A parent or teacher probably told you at some point, “if you don’t have anything nice to say, don’t say nothing at all.” In personal injury cases, lawyers can basically ask a court to enforce this rule in a motion in limine.

The English word “limit” has the same Latin root as “limine.” Your lawyer is asking the judge to rule that the defendant cannot so much as mention certain bits of evidence. Below, we’ll briefly outline how and why an attorney can limit what the jury hears.


Questions Answered on This Page:

  • What is a motion in limine?
  • How does a motion in limine work in a personal injury case?

Why would we ever limit what a jury can hear?

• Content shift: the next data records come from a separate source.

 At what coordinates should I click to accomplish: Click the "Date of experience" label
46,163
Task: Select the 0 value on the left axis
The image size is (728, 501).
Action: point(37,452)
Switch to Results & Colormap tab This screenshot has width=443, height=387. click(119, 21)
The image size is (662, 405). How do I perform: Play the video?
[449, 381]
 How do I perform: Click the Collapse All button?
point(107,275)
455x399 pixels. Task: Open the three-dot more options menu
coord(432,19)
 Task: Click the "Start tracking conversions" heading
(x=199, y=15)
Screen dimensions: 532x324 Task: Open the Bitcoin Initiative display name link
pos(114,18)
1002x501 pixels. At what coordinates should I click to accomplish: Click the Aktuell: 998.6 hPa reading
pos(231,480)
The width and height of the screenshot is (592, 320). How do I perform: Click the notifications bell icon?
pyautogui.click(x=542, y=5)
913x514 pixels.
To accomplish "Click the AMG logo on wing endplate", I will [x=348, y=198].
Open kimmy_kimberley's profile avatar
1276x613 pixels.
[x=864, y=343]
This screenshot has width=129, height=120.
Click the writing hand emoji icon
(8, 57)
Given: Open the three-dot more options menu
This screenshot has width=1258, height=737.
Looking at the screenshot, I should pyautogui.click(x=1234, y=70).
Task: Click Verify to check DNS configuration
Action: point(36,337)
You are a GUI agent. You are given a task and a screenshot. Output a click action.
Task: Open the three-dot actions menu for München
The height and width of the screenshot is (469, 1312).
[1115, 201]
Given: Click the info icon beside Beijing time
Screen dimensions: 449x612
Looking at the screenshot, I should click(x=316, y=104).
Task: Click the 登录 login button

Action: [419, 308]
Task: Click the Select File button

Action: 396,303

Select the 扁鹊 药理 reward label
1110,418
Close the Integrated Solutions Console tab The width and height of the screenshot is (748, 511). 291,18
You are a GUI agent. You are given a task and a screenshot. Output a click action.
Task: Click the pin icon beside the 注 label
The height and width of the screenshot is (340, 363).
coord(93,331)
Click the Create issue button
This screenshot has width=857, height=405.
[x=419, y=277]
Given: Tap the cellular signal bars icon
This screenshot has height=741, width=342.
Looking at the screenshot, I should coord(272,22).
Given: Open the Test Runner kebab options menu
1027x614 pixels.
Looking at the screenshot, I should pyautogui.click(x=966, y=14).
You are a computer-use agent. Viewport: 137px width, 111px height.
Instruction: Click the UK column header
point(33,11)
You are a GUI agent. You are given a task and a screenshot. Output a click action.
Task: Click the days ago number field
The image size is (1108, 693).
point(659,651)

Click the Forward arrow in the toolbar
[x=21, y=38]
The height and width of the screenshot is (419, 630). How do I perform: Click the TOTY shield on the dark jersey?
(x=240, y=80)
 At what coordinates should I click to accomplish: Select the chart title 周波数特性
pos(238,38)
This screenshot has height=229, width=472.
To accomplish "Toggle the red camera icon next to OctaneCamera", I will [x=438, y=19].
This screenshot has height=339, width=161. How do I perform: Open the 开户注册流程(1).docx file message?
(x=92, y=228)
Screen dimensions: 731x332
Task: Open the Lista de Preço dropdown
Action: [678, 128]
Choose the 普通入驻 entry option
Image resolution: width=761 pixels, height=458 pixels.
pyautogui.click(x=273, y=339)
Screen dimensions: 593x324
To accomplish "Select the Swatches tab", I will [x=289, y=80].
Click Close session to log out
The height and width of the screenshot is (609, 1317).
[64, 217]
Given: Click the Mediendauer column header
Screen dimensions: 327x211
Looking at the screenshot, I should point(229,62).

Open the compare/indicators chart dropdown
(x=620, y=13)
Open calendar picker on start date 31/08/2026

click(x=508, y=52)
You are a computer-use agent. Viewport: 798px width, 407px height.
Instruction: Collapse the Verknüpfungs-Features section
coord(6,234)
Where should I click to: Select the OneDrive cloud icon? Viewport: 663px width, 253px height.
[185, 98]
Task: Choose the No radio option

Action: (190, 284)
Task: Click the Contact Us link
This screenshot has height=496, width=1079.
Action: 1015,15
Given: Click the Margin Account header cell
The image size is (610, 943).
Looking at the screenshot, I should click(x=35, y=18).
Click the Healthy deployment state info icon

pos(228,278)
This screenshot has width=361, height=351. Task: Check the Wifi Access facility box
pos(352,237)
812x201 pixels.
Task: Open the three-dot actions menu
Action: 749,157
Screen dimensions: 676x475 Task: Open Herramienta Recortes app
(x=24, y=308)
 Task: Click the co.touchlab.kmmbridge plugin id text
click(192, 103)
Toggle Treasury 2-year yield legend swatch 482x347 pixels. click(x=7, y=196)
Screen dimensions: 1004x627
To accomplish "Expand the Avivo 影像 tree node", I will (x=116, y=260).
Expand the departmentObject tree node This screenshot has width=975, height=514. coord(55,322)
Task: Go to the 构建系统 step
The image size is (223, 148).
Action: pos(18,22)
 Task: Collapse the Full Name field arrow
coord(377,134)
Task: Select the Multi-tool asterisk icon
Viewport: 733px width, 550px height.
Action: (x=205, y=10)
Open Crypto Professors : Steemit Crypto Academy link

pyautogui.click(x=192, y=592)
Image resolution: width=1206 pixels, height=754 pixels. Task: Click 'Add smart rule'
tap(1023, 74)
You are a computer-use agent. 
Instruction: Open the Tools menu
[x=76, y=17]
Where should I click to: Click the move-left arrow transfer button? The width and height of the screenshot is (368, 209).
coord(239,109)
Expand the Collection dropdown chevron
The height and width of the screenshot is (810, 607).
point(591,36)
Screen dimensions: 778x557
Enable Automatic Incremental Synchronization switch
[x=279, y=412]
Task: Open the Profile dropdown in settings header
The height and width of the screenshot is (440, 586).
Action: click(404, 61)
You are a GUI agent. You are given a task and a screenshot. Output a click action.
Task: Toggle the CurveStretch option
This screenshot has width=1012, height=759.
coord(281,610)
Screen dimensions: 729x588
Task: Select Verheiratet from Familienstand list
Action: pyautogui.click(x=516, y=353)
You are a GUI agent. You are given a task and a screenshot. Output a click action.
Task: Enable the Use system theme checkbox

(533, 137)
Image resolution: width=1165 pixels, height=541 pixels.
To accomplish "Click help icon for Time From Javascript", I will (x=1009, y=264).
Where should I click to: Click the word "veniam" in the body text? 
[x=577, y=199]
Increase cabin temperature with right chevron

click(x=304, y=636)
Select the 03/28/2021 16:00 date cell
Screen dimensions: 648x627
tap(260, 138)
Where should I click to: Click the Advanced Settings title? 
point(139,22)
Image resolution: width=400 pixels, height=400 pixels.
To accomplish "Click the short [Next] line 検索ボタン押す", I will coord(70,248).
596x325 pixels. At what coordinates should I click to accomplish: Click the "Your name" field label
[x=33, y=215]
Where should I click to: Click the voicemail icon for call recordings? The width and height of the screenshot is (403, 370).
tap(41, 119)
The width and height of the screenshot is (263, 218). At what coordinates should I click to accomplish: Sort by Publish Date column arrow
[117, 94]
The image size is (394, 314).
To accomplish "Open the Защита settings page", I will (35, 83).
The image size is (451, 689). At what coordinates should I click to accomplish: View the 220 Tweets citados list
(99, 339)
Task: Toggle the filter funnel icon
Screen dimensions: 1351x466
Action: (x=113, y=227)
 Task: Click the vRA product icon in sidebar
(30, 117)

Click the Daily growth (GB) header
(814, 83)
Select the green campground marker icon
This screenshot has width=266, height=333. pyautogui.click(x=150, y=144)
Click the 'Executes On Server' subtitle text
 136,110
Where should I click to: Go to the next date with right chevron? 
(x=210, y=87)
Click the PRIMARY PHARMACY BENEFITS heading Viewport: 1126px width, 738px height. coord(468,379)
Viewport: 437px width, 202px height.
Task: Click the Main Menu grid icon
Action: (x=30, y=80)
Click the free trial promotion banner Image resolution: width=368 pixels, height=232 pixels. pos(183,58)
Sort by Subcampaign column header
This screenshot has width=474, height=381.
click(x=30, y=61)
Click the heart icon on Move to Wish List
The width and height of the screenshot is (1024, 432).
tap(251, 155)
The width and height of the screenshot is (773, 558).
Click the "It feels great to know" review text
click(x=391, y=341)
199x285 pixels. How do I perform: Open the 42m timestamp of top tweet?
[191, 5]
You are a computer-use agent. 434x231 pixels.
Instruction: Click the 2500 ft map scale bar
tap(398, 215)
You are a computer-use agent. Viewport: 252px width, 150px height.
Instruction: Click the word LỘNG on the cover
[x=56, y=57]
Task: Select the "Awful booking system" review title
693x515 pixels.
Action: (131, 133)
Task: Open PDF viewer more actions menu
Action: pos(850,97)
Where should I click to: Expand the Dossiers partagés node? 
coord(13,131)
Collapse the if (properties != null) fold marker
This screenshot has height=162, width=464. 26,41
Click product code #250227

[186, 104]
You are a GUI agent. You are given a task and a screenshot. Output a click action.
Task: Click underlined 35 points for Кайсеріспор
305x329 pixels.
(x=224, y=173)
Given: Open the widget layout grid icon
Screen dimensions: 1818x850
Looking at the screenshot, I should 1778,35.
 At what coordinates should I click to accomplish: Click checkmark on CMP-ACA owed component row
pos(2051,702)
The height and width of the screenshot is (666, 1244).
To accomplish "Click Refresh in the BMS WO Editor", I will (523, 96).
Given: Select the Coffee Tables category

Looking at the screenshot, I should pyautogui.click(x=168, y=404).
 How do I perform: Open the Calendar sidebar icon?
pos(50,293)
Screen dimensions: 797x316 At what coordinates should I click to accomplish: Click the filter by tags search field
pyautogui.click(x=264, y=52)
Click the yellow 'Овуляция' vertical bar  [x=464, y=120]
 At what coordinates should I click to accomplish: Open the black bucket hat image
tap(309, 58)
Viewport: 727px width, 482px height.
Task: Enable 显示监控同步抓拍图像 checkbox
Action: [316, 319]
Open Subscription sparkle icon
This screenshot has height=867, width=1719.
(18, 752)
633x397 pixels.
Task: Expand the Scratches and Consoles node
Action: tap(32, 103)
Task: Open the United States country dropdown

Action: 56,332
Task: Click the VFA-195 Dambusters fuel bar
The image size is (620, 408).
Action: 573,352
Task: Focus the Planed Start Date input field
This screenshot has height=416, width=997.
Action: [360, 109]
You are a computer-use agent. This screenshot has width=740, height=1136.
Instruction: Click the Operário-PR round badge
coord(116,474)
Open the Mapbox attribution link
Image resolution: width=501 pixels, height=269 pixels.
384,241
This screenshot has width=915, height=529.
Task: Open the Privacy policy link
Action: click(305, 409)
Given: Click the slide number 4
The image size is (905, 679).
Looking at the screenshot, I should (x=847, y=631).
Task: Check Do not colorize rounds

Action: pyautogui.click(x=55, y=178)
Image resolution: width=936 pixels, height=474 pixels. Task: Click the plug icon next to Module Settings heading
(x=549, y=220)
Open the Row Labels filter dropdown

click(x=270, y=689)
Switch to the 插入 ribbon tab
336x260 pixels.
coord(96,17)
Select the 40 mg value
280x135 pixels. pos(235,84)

As a threshold matter, it seems odd on its face that we would keep anything from the jurors. After all, they can decide what they think is noteworthy or not, AND your attorney can argue why they should ignore bad evidence. But many judges often say that “you can’t un-ring a bell.” That is, once a jury hears something, they won’t be able to un-hear it. So as to not poison the well, a judge will make a pre-trial determination outside of the presence of the jury that the other side cannot use certain evidence.

The types of evidence a jury can’t hear or see will usually be of the “inflammatory” variety. That is, something outrageous that adds nothing fairly to the defendant’s case, but that just makes you look bad. These could be allegations that you once engaged in sexual improprieties, irrelevant drug and alcohol consumption, or some other embarrassing behavior. But that’s not all. A strongly prepared attorney will have combed through the defendant’s evidence in search of pictures, testimony, or documents that the defendant’s attorney did not properly prove up—that is, did not follow courtroom protocol in trying to get the evidence admitted. For example, if the opposing lawyer plans on using a quote from a deposition that was asked improperly, your lawyer should ask the judge before trial to disallow him from using it.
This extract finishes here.